◆ **DATASET RECORDS**:
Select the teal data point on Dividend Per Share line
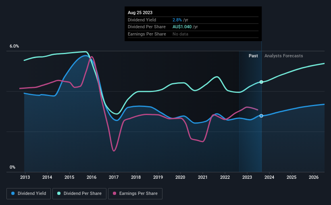331x205 pixels. pyautogui.click(x=261, y=82)
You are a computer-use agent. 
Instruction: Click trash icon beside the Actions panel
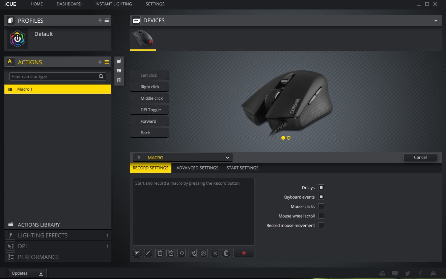click(119, 80)
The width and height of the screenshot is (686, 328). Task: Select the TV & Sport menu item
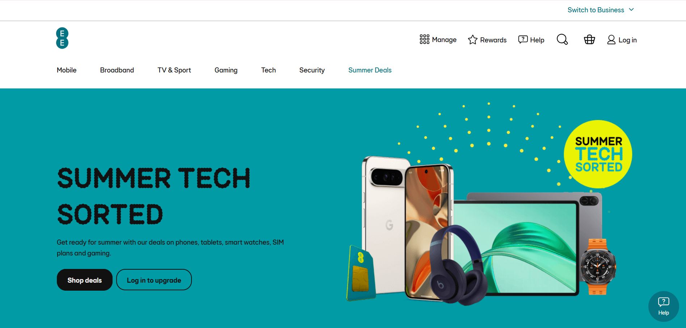(174, 70)
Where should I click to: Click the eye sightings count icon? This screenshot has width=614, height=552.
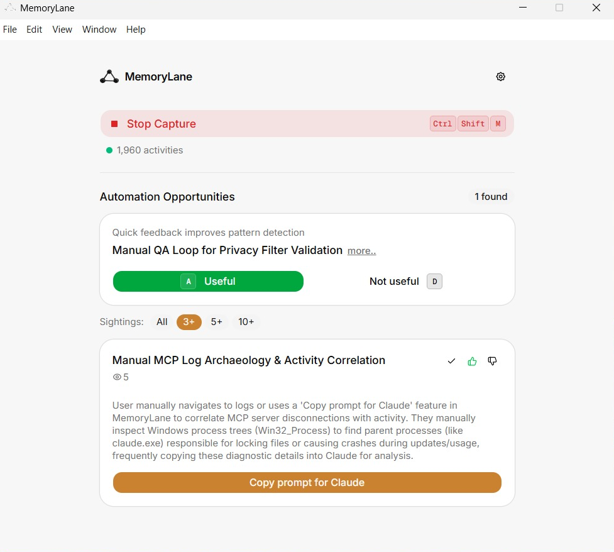[117, 377]
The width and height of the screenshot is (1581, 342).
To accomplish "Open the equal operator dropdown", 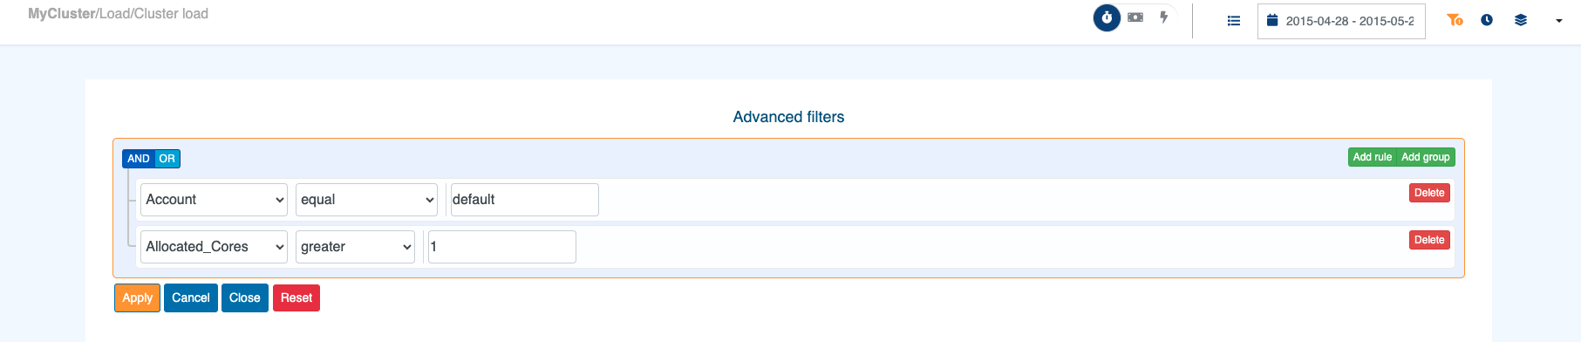I will pyautogui.click(x=366, y=200).
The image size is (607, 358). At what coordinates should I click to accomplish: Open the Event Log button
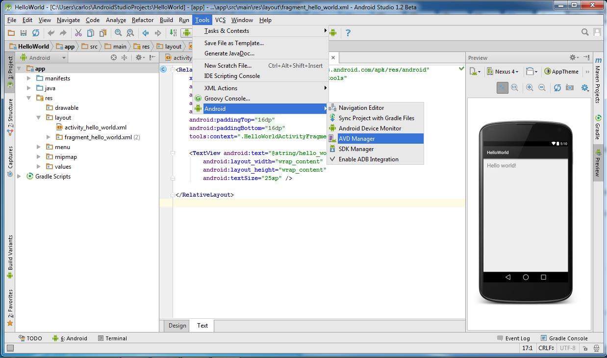(513, 338)
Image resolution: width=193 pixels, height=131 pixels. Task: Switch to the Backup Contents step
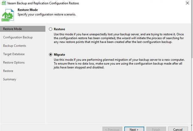click(15, 46)
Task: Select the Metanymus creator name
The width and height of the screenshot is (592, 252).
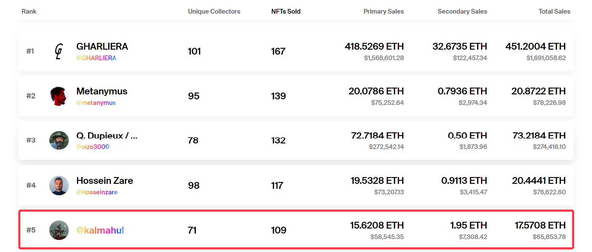Action: (102, 91)
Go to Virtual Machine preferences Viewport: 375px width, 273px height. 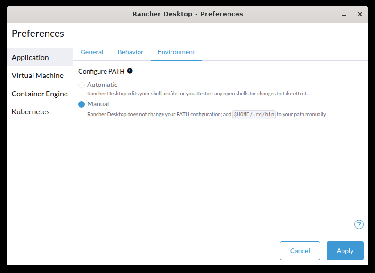(x=37, y=76)
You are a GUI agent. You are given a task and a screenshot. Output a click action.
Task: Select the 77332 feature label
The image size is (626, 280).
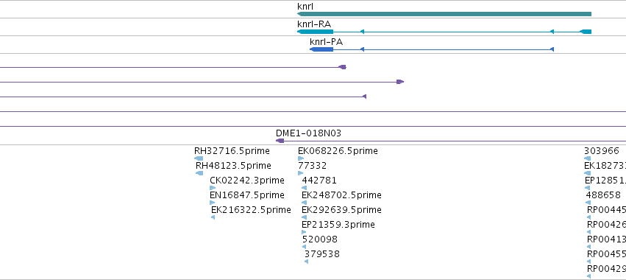(x=312, y=166)
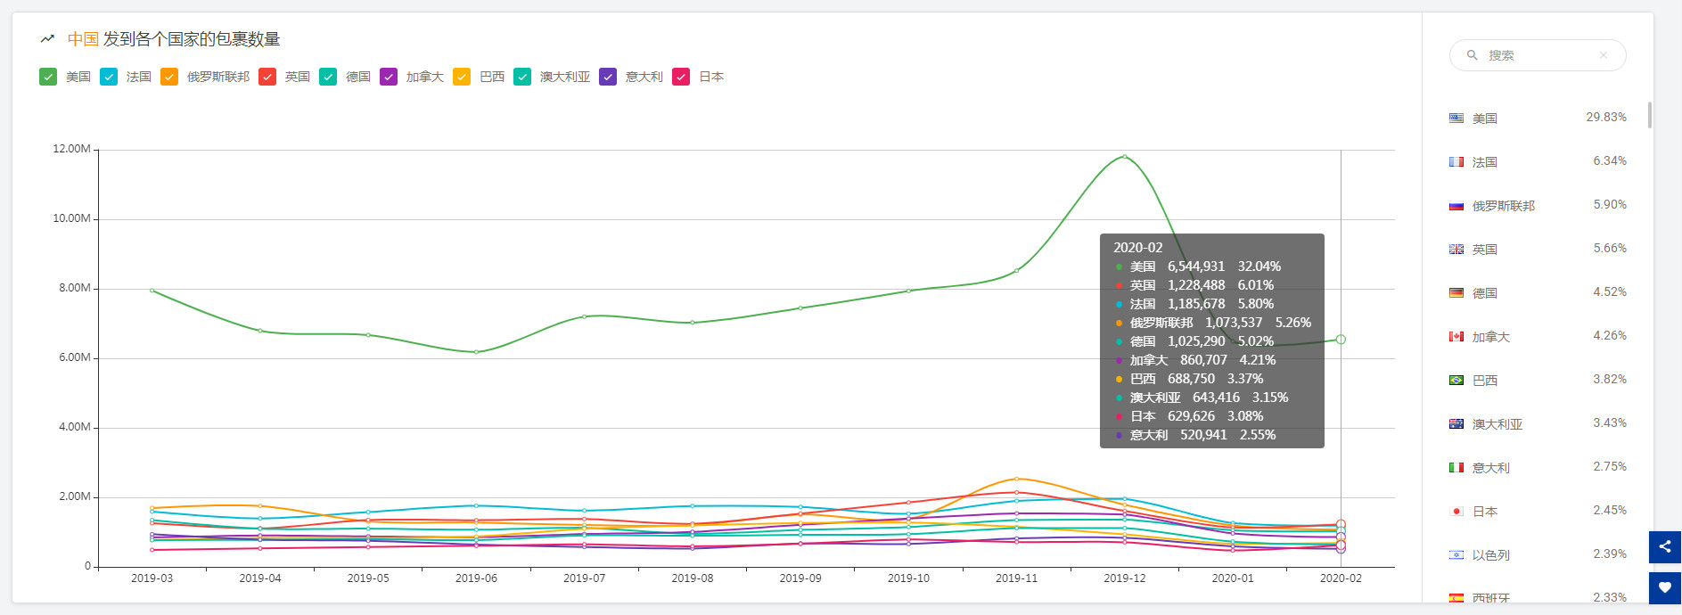Disable the 加拿大 series checkbox
Image resolution: width=1682 pixels, height=615 pixels.
tap(389, 77)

◆ **PROBLEM TO SOLVE**: Where a line of the records includes "agent", copy it.

◆ **RESPONSE**:
You are a computer-use agent. 
You are a GUI agent. You are given a task and a screenshot. Output a click action.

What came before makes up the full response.